**Extracted information:**
==============================

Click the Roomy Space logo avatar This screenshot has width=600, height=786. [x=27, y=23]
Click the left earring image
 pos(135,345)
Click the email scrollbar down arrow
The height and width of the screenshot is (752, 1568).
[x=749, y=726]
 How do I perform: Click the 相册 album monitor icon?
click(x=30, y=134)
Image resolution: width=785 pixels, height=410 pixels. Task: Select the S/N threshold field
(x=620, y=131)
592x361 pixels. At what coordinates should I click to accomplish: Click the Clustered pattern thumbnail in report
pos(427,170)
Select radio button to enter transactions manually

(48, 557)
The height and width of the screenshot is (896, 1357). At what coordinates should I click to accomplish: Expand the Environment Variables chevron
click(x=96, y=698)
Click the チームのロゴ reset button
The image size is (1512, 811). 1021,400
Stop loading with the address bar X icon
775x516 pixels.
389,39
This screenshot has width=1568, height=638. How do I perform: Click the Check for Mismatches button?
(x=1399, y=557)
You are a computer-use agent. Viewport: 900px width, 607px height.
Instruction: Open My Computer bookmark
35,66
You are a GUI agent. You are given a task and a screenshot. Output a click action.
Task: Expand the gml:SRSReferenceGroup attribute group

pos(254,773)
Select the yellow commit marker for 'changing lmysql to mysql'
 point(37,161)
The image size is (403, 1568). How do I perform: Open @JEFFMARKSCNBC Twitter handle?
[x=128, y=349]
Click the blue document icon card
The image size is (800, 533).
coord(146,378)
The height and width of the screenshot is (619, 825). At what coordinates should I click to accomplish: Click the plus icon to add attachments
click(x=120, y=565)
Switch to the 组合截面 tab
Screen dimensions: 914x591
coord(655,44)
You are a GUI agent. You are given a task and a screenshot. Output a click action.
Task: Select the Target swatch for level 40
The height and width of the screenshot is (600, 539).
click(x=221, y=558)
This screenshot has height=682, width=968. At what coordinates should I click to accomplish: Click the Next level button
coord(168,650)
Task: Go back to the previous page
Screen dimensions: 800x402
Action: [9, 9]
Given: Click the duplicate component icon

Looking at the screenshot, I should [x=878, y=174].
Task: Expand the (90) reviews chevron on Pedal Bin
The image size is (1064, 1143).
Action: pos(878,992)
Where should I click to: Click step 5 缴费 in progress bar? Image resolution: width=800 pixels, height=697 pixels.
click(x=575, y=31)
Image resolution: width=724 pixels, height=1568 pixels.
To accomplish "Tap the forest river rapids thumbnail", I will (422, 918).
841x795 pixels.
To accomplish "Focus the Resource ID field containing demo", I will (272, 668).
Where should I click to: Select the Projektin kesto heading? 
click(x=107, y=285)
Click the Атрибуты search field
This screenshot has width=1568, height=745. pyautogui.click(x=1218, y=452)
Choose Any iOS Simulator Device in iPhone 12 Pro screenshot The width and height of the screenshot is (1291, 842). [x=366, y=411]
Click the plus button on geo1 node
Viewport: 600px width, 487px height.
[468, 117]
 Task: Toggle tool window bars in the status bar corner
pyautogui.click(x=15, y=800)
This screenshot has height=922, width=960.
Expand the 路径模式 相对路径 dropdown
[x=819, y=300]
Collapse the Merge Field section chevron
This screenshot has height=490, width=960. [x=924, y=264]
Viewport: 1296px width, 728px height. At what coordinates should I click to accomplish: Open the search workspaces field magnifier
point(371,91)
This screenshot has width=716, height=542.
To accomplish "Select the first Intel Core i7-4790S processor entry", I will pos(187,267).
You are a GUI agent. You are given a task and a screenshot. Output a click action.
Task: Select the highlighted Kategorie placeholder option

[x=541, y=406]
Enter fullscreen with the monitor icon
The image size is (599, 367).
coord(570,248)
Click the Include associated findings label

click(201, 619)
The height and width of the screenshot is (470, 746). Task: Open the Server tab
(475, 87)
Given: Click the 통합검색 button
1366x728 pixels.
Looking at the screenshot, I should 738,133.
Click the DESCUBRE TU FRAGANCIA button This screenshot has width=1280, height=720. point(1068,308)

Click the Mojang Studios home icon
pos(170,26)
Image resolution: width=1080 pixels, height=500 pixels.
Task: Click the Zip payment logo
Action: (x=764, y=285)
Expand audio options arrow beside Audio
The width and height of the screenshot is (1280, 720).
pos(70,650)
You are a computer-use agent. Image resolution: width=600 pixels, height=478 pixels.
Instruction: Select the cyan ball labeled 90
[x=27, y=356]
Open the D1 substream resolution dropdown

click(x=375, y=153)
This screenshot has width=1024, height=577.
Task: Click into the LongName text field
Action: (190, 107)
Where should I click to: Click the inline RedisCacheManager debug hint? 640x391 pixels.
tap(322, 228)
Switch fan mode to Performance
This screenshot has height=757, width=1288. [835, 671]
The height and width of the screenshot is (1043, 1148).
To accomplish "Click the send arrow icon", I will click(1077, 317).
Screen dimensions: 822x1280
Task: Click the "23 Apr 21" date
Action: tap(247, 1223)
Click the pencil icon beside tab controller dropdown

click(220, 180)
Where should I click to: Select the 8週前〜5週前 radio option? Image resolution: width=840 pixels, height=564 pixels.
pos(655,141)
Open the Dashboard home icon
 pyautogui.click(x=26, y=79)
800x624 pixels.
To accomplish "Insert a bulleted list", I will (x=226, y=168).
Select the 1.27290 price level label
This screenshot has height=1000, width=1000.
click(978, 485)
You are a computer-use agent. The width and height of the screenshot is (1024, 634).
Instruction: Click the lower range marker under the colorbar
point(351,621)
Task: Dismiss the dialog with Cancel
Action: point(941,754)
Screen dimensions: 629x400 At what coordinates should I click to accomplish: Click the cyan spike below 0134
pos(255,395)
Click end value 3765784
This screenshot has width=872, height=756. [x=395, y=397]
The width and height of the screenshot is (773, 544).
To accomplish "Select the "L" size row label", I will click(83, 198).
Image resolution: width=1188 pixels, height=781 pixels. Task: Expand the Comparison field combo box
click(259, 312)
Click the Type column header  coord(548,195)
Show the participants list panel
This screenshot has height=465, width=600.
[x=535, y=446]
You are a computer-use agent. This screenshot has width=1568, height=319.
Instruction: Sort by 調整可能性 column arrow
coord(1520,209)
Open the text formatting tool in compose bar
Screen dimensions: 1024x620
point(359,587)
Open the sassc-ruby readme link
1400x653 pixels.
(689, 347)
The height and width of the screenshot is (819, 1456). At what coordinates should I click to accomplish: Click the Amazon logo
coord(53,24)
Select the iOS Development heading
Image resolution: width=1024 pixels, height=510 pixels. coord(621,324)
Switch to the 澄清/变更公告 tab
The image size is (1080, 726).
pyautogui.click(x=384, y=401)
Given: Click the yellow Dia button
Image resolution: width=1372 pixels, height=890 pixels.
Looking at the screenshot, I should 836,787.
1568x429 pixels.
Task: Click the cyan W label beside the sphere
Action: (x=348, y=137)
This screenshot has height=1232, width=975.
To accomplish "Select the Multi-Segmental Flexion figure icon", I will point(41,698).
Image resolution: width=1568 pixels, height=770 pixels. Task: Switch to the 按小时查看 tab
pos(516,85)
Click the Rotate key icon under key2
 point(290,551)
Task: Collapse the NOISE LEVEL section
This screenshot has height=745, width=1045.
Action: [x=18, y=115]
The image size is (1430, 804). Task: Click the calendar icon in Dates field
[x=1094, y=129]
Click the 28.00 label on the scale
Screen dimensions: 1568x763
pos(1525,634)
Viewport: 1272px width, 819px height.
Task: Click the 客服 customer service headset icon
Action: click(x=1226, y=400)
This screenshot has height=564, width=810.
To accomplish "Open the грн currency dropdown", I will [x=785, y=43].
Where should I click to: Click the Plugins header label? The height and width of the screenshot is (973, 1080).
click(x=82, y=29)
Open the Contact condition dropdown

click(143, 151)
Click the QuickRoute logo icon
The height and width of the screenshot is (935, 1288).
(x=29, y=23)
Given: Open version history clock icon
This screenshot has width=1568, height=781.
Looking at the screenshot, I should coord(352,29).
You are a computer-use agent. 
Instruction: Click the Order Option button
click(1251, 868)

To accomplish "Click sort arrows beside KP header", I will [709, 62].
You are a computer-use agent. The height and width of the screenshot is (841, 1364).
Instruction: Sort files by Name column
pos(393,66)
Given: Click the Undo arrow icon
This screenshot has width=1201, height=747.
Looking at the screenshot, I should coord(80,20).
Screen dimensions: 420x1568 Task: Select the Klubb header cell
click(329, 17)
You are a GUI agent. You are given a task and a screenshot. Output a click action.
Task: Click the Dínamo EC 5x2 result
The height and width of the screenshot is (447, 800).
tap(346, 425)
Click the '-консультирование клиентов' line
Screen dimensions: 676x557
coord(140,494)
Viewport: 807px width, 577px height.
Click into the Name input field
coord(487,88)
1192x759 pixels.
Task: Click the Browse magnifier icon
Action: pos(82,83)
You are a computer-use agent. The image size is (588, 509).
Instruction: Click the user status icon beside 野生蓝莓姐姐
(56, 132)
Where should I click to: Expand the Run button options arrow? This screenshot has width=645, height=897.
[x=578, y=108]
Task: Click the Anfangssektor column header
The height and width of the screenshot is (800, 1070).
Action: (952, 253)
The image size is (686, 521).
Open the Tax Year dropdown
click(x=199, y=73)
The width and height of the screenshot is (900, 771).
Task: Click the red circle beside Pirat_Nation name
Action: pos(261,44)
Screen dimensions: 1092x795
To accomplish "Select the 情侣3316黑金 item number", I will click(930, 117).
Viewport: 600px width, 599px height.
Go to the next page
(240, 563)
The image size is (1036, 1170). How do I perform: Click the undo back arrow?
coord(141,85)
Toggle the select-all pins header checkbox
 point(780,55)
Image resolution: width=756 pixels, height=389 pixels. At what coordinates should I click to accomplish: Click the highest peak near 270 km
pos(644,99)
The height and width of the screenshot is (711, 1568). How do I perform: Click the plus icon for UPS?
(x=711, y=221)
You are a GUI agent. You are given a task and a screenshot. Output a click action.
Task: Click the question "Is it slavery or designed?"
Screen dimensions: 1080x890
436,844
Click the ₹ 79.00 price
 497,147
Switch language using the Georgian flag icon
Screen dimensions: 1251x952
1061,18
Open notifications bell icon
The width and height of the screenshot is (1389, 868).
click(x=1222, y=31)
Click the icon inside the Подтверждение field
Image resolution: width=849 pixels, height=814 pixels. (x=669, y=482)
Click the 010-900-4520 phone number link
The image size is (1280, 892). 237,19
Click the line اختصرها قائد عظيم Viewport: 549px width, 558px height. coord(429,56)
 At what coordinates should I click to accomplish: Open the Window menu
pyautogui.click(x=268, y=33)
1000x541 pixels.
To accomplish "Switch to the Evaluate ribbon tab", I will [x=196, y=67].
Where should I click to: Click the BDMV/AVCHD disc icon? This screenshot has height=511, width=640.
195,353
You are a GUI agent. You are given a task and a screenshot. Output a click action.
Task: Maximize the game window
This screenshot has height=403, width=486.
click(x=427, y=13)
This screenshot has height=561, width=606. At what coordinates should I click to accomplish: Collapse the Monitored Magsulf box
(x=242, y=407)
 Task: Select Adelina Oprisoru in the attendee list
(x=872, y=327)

==============================

Of the entries above, repeat exactly the lines between the line with "Where should I click to: Expand" and the line with "Screen dimensions: 1092x795", inclusive, and no others.

Where should I click to: Expand the Run button options arrow? This screenshot has width=645, height=897.
[x=578, y=108]
Task: Click the Anfangssektor column header
The height and width of the screenshot is (800, 1070).
Action: (952, 253)
The image size is (686, 521).
Open the Tax Year dropdown
click(x=199, y=73)
The width and height of the screenshot is (900, 771).
Task: Click the red circle beside Pirat_Nation name
Action: pos(261,44)
Screen dimensions: 1092x795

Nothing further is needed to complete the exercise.